• Given exercise: Swap "dialog" for "window" in the stretch from the line containing "Close the Table Settings dialog via X icon" through the end of the records, and give those lines again with everything else unchanged. Leave the pictures out of the answer.

[Element and text position data]
———
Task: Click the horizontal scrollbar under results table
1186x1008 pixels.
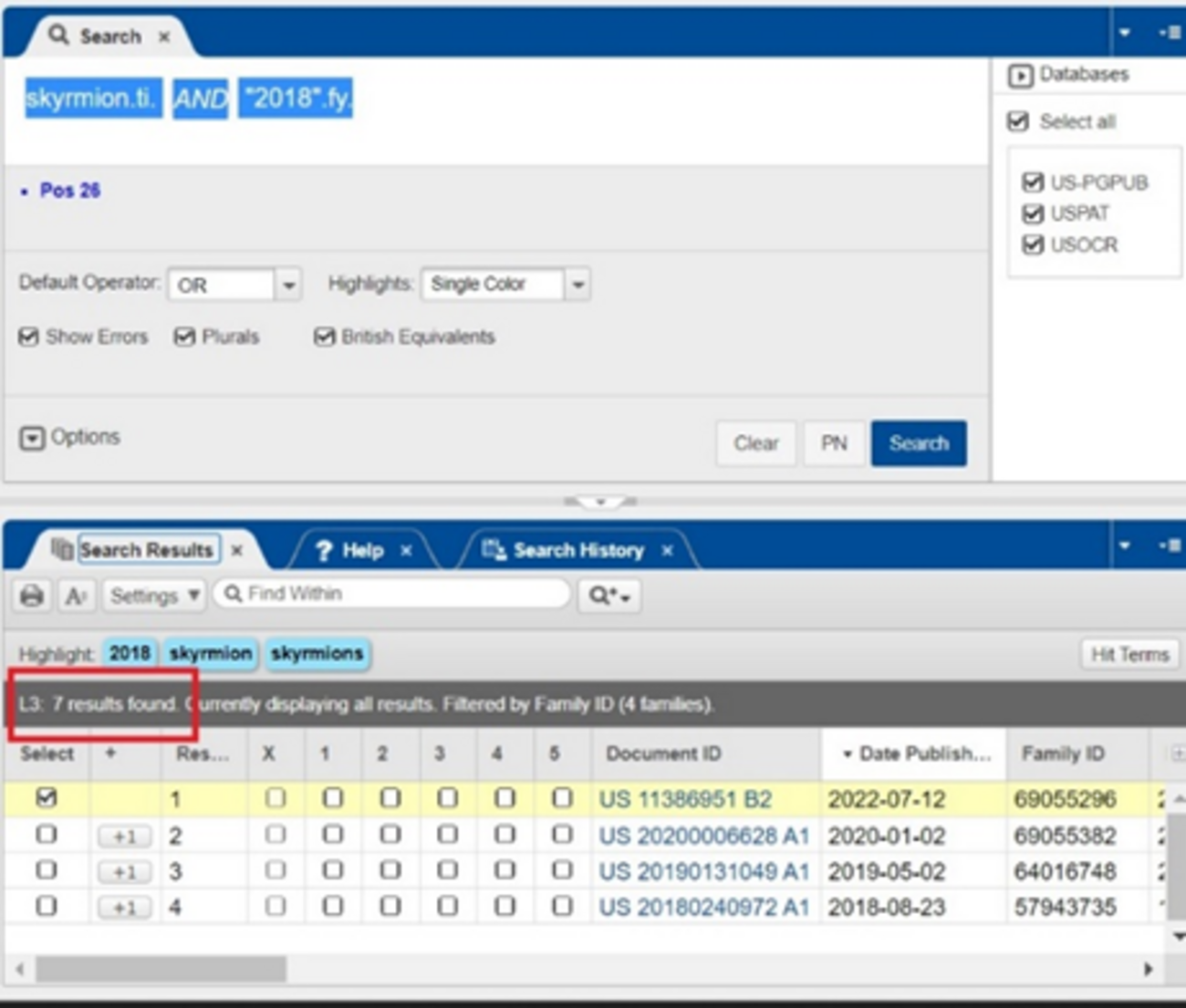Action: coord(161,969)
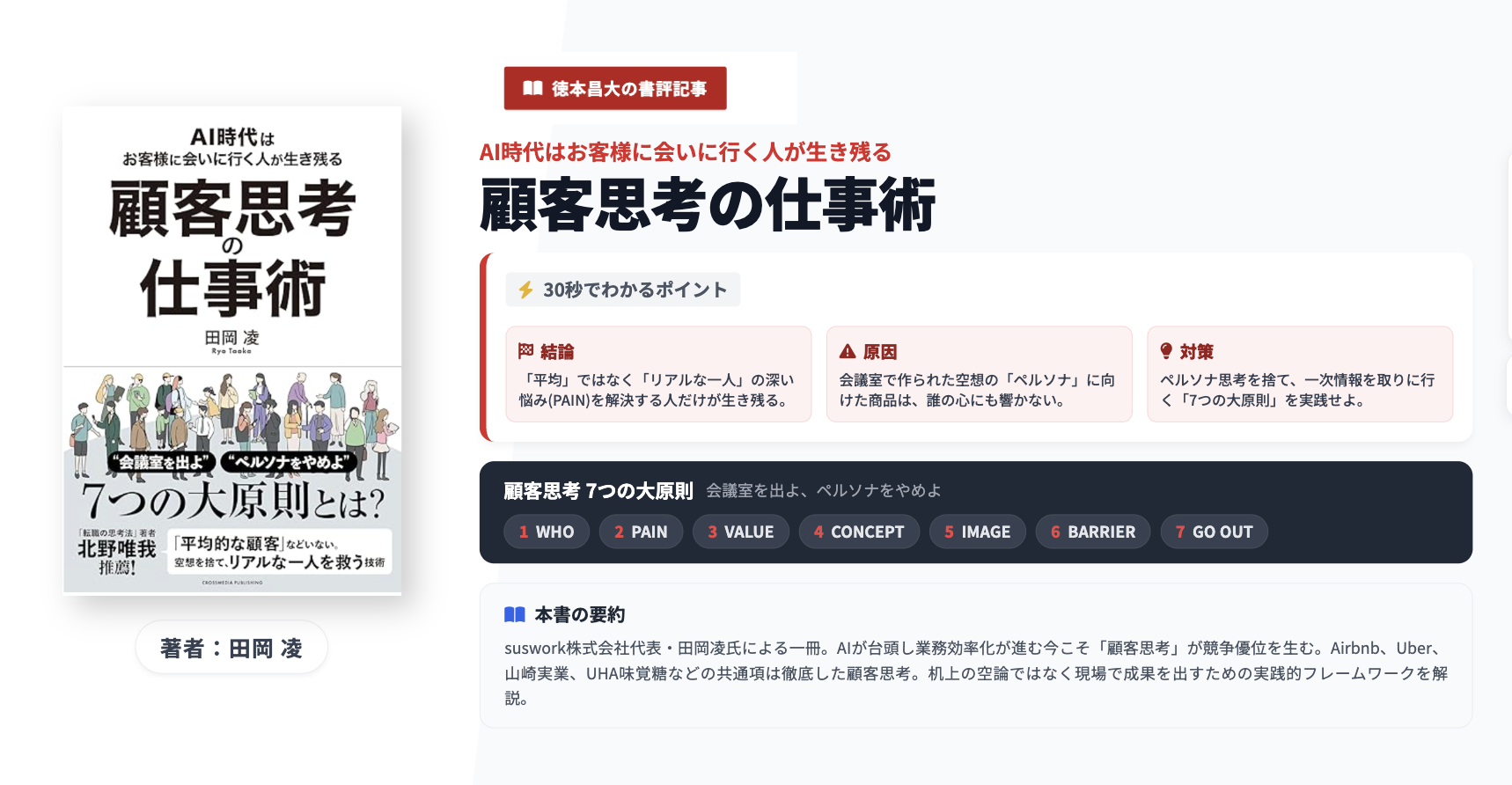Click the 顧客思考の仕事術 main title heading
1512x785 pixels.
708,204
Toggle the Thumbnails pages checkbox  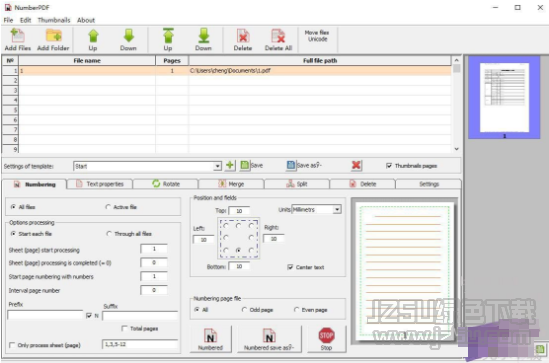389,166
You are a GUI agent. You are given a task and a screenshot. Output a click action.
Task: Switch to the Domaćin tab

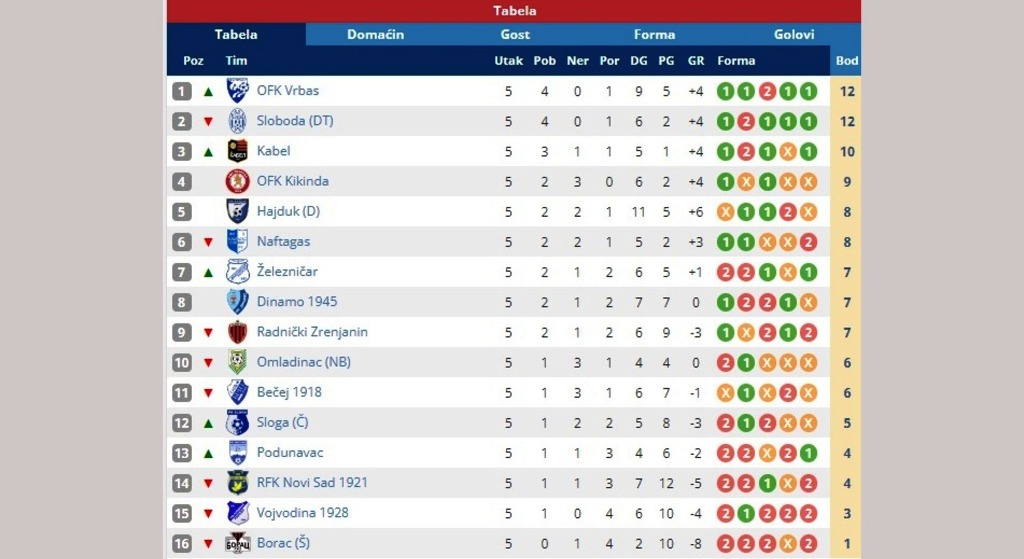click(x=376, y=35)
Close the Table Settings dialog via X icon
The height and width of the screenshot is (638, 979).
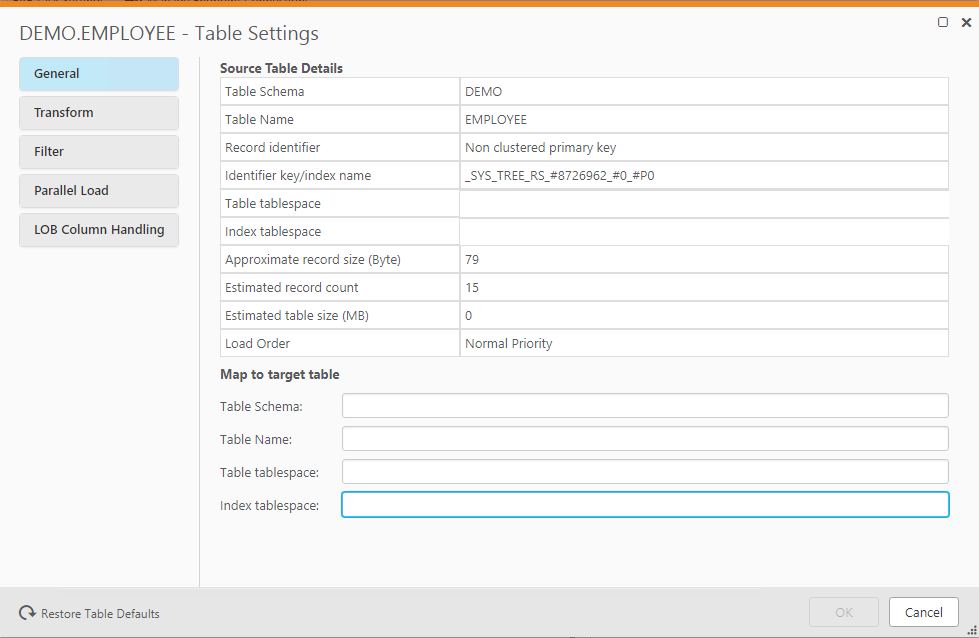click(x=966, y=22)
———
• Correct answer:
Close the Table Settings window via X icon
The height and width of the screenshot is (638, 979).
click(x=966, y=22)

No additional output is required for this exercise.